For someone so mature, Chuckie is only 19.
Holding the trophy, Chuckie poses with family and friends
Too bad I missed watching him win the club championships two weekends ago—last May 10—against four-time winner Eric Deen but, together with my tennis partner Macky Michael, I watched him last year and the year before. Any observations? Plenty.
First, Chuckie doesn’t know the meaning of the word “rattled.” Or the term “pressure.” Or the words “Oh no, I hit a lousy shot!” When he tees off and the ball goes haywire or his approach shot dives on the sand trap, he never shakes his head or slams a 3-iron to form a divot. He’s expressionless. Relaxed, focused. And, as always, his swing is fluid.
And this, in my mind’s eye, are the keys to unlocking the success of Chuckie as a two-time CCC champion and as the top collegiate player in Metro Manila (and, possibly, the whole nation). It’s that steely consistency, patience, confidence.
A fourth year college student at La Salle in Taft, Manila, I asked Chuckie, “What’s next for you? What’s your ambition? Dream?”
Within a nanosecond, he replied: “To turn pro!”
Perfect, I thought. And Chuckie’s got it all planned out: When he graduates next year, he’ll devote the next two to three years honing and fine-tuning his game. “I’m not good enough to become a pro. Not yet,” he admits. “And I’m thankful that my dad (George) is very supportive with my plans. My goal is, after college, to devote 100 percent to golf. To do it full-time.”
Chuckie’s mom Jojo and dad George
Today, Chuckie is a two-handicapper. This, despite not being able to play as often as he likes, owing his studies. “It was good that, for two weeks straight before the club championships, I was able to practice in Cebu everyday. Because in Manila, I only get to play once every two weeks. And about three times a week, I practice on the driving range.”

### WRITTEN TASKS:
1. Turn the paragraph in the article about Chuckie that begins "First, Chuckie doesn't know" into a short bulleted list that keeps its main facts.
2. Pick up the article about Chuckie after its last sentence and write a few more sentences in the same style.

### SUPPLIED MATERIAL:

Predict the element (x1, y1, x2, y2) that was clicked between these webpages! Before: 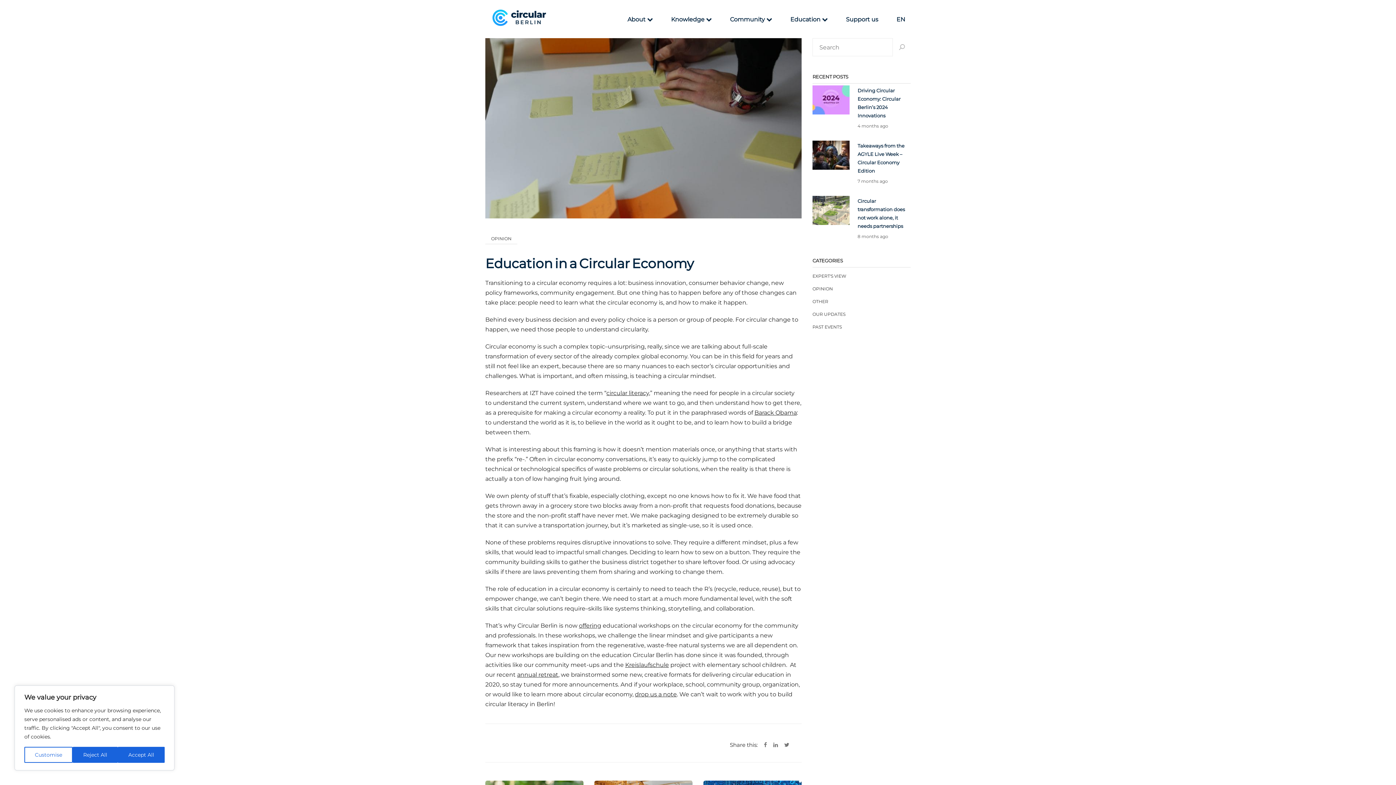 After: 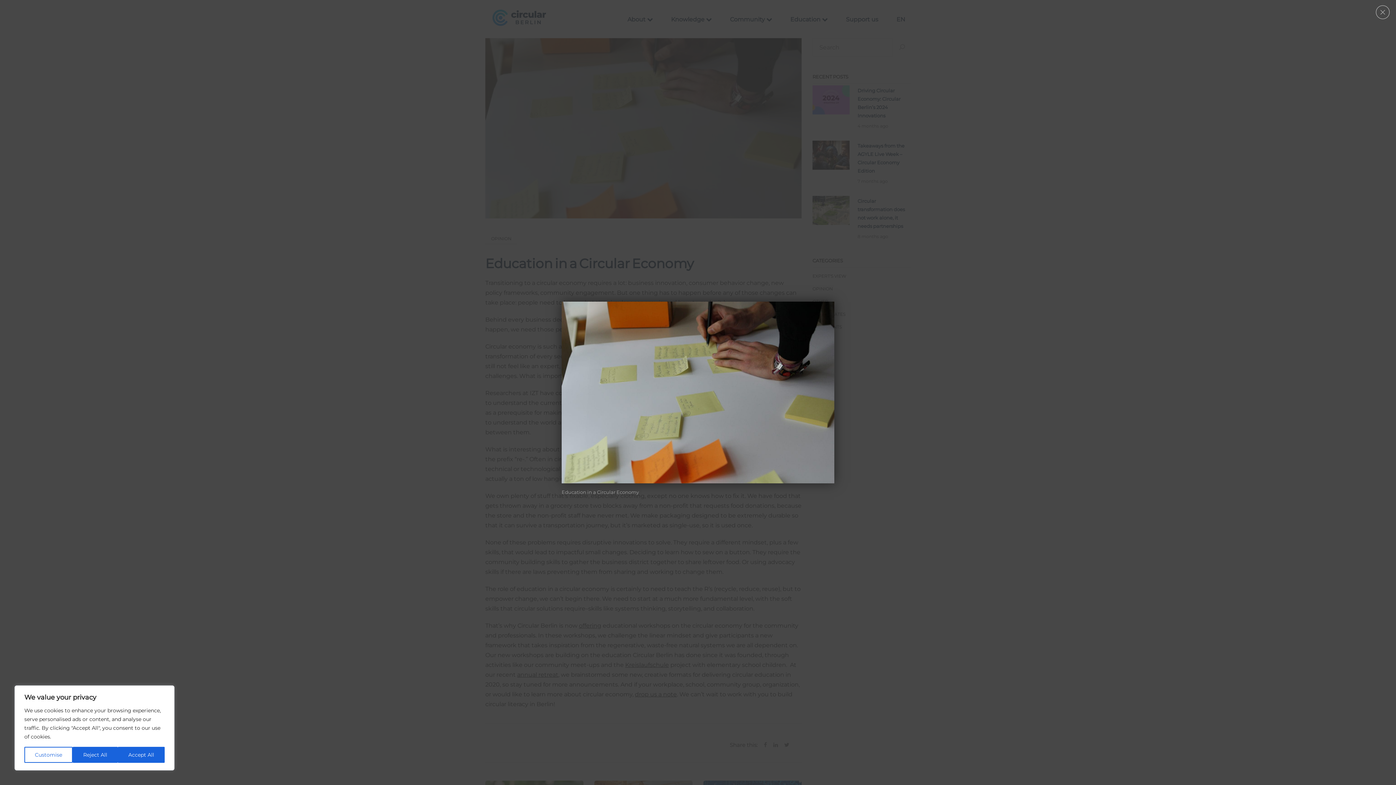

### ANSWERS TO THE TASKS:
1.
- Chuckie never gets rattled, never feels pressure and never frets over a bad shot.
- When his tee shot goes wild or his approach lands in a sand trap, he doesn't shake his head or slam a 3-iron into the ground.
- He stays expressionless, relaxed and focused.
- His swing is always fluid.

2.
Imagine if Chuckie practiced six days a week? Four hours per 24 hours? If he didn’t have to think about books and buildings and bulldozers and his Civil Engineering course? If he devoted his full concentration to this game of Sergio Garcia?
“I want to give it a shot… this goal of turning pro. Anyway, I’m still young. When I’m 30 years old or something, there’ll be a lot of time to work, as in do real work, and go to the office. But for now, this opportunity exists. Plus, I don’t ever want to tell myself in the future, ‘Why didn’t you give it a shot?’”
An all-around athlete who also dabbles in table tennis and basketball (“Go, Lakers!,” he proclaimed), I asked Chuckie to give us, the ordinary, non-2-handicapper players, for advice.
“I think a common problem is that many want an instant fix. People want to be good right away. But golf takes time. One needs to spend time, a lot of time, hitting balls. We need to learn patience,” he said. “Also, it’s important to try and learn to have a good swing. My father always told me, ‘The guy with a good swing, in the law of averages and in the long run, will always come out first.’”
Possessing a picturesque-perfect swing coupled with endless patience, no wonder Chuckie is first.